Basseterre, St. Kitts, January 27, 2017 (SKNIS): The St. Kitts and Nevis Customs and Excise Department has praised the Customs Caribbean Law Enforcement Council (CCLEC) Junior Officers Basic Training Course, which began in 1997, as an important facet of ongoing educational formation at the revenue-collecting institution.
On “Working For You” radio and television programme on January 25, Kennedy De Silva, Deputy Comptroller of Customs in the Office of the Comptroller, said the course, which is held every year, will run for 11 weeks this year and is already in progress.
“The Customs officers are trained in cargo processing, examination, investigations, intelligence gathering, customs procedures…it was a programme we mimicked from as way back as 1994. (We) worked with the Canadian Customs to develop that training module,” Mr. De Silva said. “It was initially a six months training course, but of course it’s difficult to do here so it actually was compressed down into eight to ten weeks and over the years we’ve tweaked it and added a few courses to it.”
He outlined some of the modules from the programme. These include: classification—learning how to code and classify commodities.
“There are the valuation rules that the WTO (World Trade Organization) sets out to determine how Customs arrive at a value to determine rate of duties.
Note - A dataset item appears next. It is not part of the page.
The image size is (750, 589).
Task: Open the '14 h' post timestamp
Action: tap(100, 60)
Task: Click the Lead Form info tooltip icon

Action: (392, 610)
There are the warehouse procedures, the customs legislation, boarding requirements…drug identification, weapons handling and identification, situation diffusion—you have to learn (about) government and (what) it comprises and how Customs falls into that—there’s integrity. I think there are about 26 modules in all and the officers have to do that,” De Silva said.
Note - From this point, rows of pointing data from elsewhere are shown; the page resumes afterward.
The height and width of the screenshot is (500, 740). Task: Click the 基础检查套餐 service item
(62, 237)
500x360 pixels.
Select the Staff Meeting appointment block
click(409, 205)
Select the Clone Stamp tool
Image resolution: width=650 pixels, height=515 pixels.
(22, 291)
CCLEC is a multilateral regional organization dedicated to improving the overall professionalism of its members. According to information on its website, CCLEC was established in the early 1970s as an informal association of Customs administrations within the Caribbean region. The principal objectives of the Council in those early years were the exchange of information on smuggling and helping the smaller regional administrations adjust to the new threat of organized drug trafficking through the region.
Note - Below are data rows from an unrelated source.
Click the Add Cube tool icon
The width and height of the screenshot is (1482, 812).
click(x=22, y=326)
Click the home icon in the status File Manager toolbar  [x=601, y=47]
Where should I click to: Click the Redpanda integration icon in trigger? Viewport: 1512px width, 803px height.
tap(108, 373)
From these early beginnings, the Council slowly established itself through a growing membership base and an increasing diversification into other areas of Customs business. In 1989, the members of the Council agreed to formalize their exchange of information through the adoption of a Memorandum of Understanding (MOU) regarding mutual assistance and cooperation for the prevention and repression of Customs offenses in the Caribbean zone. At that time, 21 countries signed the MOU but this number has grown to 36 signatories. The CCLEC comprises 38 Customs Administrations of which 36 are signatories to the CCLEC Memorandum of Understanding.